Meet Your Delaware Hospice Homecare Nurse
In our homecare programs, each patient gets a specialized visit schedule with an assigned nurse who provides case management and coordinates all of your loved one’s services. To help you imagine the kind of support your nurse will provide, let’s shadow Cathy, one of our wonderful homecare nurses, for a day …
And she’s off to wherever each patient calls home
It’s 9:00 a.m., and Cathy is visiting her first patient, Anne, in her independent living apartment in a retirement community. She asks Anne about her comfort level, observes her condition while they’re talking, takes her vitals, reviews her medications, and helps her fill her medication planning box for the next week.
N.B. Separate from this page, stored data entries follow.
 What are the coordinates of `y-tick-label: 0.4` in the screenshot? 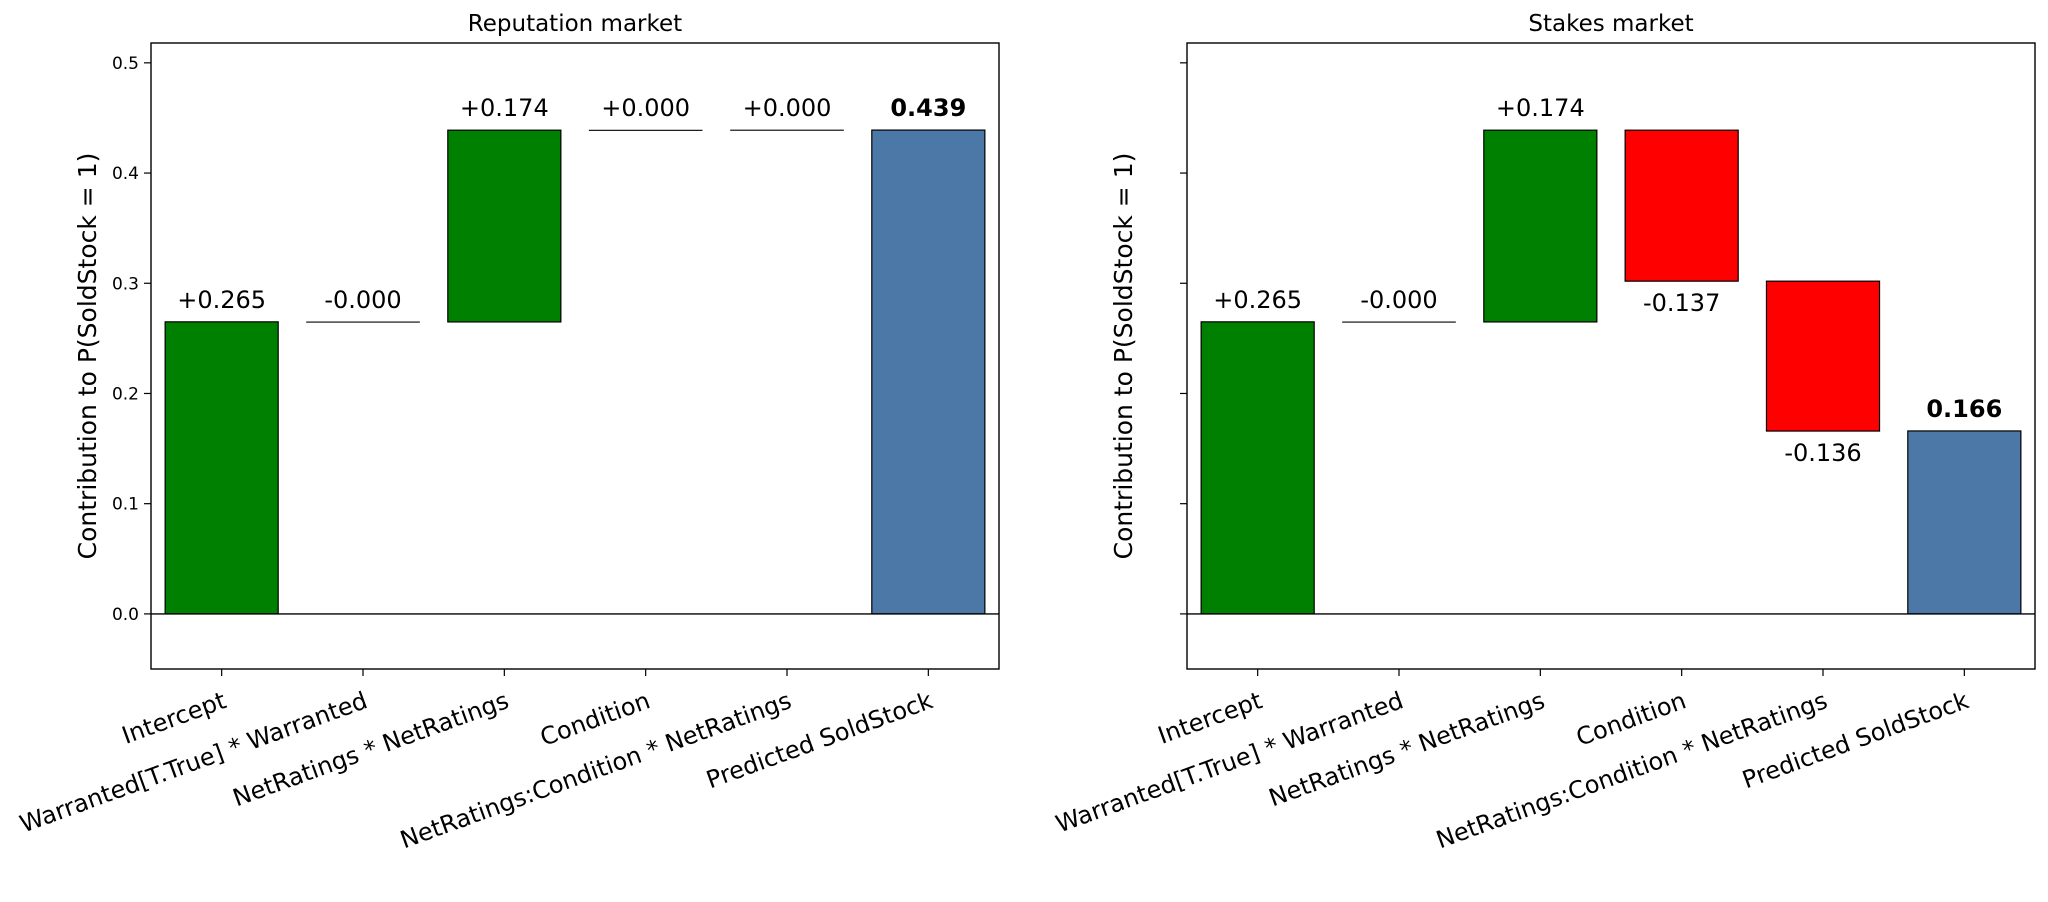 It's located at (126, 174).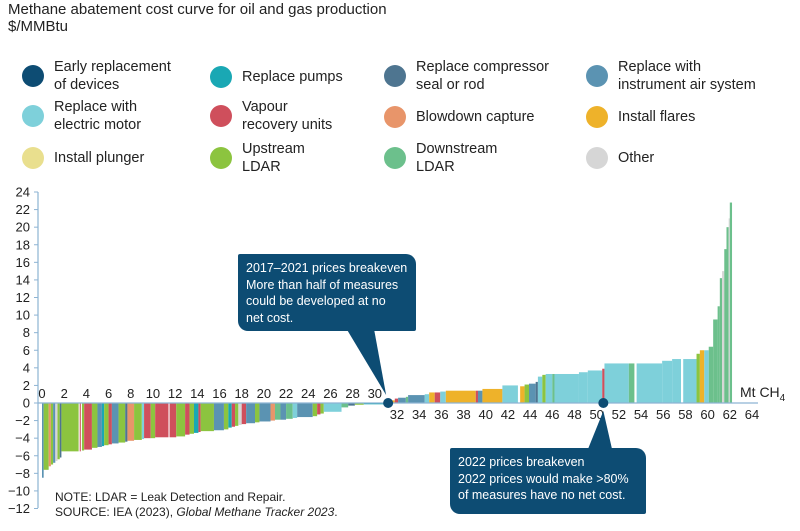 The height and width of the screenshot is (531, 800). What do you see at coordinates (596, 414) in the screenshot?
I see `x-tick-label: 50` at bounding box center [596, 414].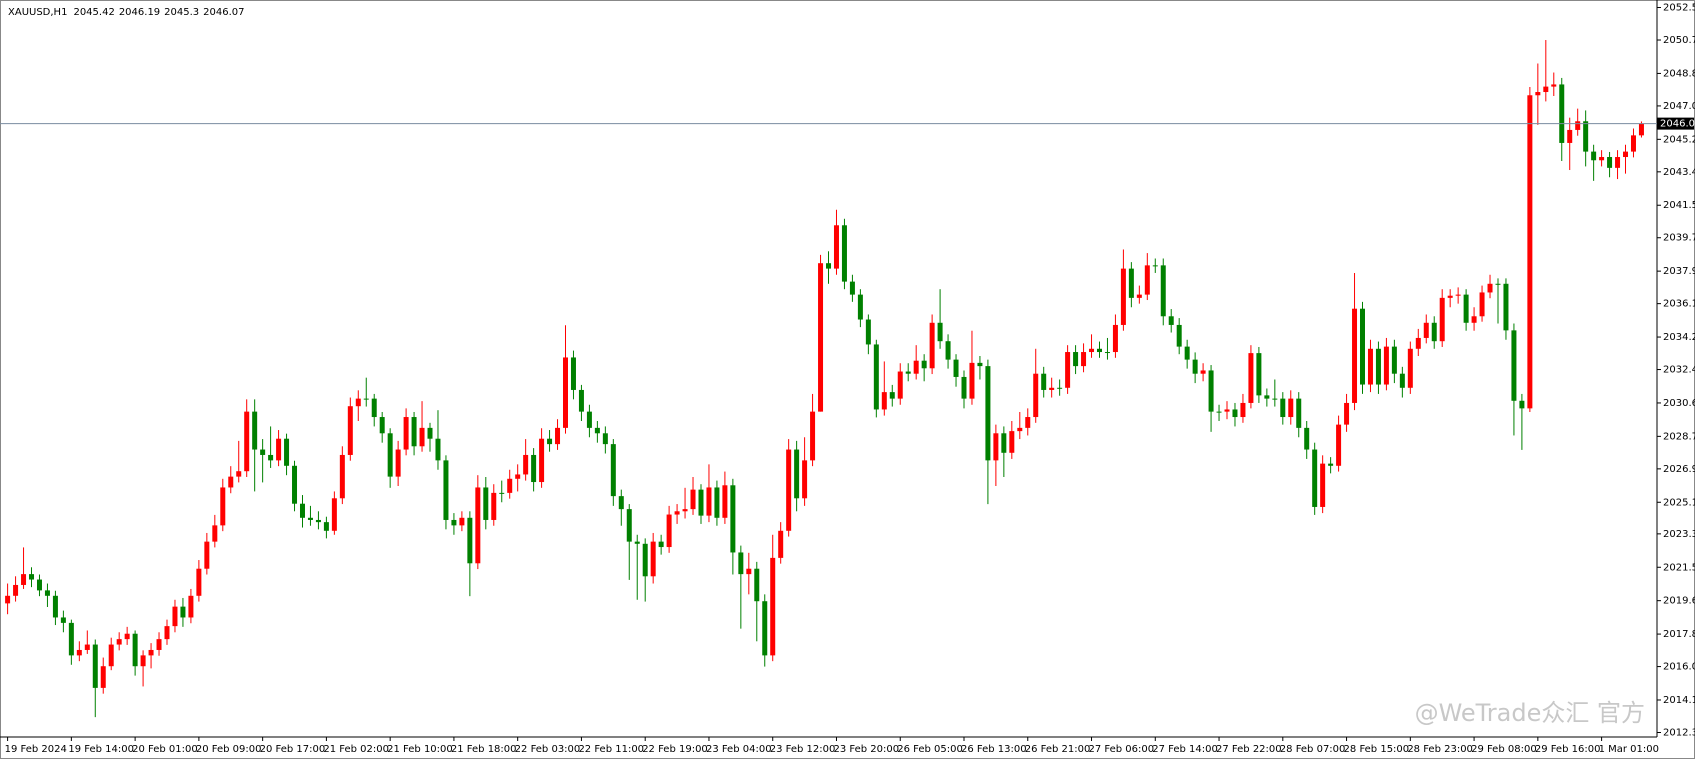  Describe the element at coordinates (224, 12) in the screenshot. I see `close: 2046.07` at that location.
Anne has a new script from her doctor, so Cathy calls the pharmacy to order it for her. Cathy notices Anne’s increasing difficulty getting in and out of her automatic bed and makes a few adjustments to make it easier.
On her way to visit John, two floors up in the skilled nursing wing, Cathy stops to meet with the facility’s staff. She learns John has been wandering more frequently. As part of Delaware Hospice, Cathy has an interdisciplinary team to turn to for ensuring that each patient receives holistic care. She calls Delaware Hospice’s volunteer coordinator to arrange for a volunteer to assist John at meal times so the facility’s staff can give adequate attention to the other residents.
As one of Cathy’s fellow nurses likes to say, “I may look like one person, but I’m actually 100 people strong.”
From her car, Cathy calls Anne’s and John’s families to keep them in the loop on each of their loved one’s status. She gets a bite to eat and makes it to her next family by noon.
It’s time to support a family caregiver in his role
Bob lives with his son Mike. In conversation, Cathy learns that Bob has been having more difficulty breathing, so she talks with him about how taking his medicine can help him breathe easier. Then Cathy spends some time teaching Mike ways he can help his dad take his medicine that will allow Bob to feel more comfortable accepting the assistance.
After years of experience, Cathy knows that patients often refuse someone’s offer to help because they “don’t want to be a burden.” Other times, they’re too proud to ask for assistance because they don’t want to admit they can no longer take the medicine themselves the way they used to. Helping the family understand the situation and how to handle it makes a huge difference.
A team approach assures pressing matters are addressed
Back on the road by 1:45 p.m., Cathy gets a call from the office that one of her patients, who is not scheduled for a visit today, has an urgent need. On other days, she would be able to rearrange her schedule to make it over to check on the patient, but right now she’s on the other side of the county. Cathy arranges for another nurse on the team to go out and check on the patient, but continues to monitor the situation.
Cathy can see that her fourth patient of the day, Betty, is entering the final stages of the dying process. She explains to Betty’s husband, John, exactly what to expect and how he can help keep Betty clean and comfortable. Cathy sits with John for a while, holding his hand, as he begins to process this new reality.
Her day’s never really over
At home by 6:30 p.m., Cathy wraps up her paperwork. But even though she’s off-duty, she checks her Delaware Hospice email every time she walks by her laptop. It’s hard to turn off concern for her patients’ well-being—even though she knows that there are triage nurses on call 24/7 to assess emerging situations, and evening, night, and weekend nurses who will make any unscheduled visits necessary to address urgent situations.
When it all comes down to it, Delaware Hospice nurses and the team members behind them see their work as more than a job—they see it as their calling. They’ll do everything in their power to lighten families’ burdens and ensure that their patients are comfortable and have the opportunity to die with dignity.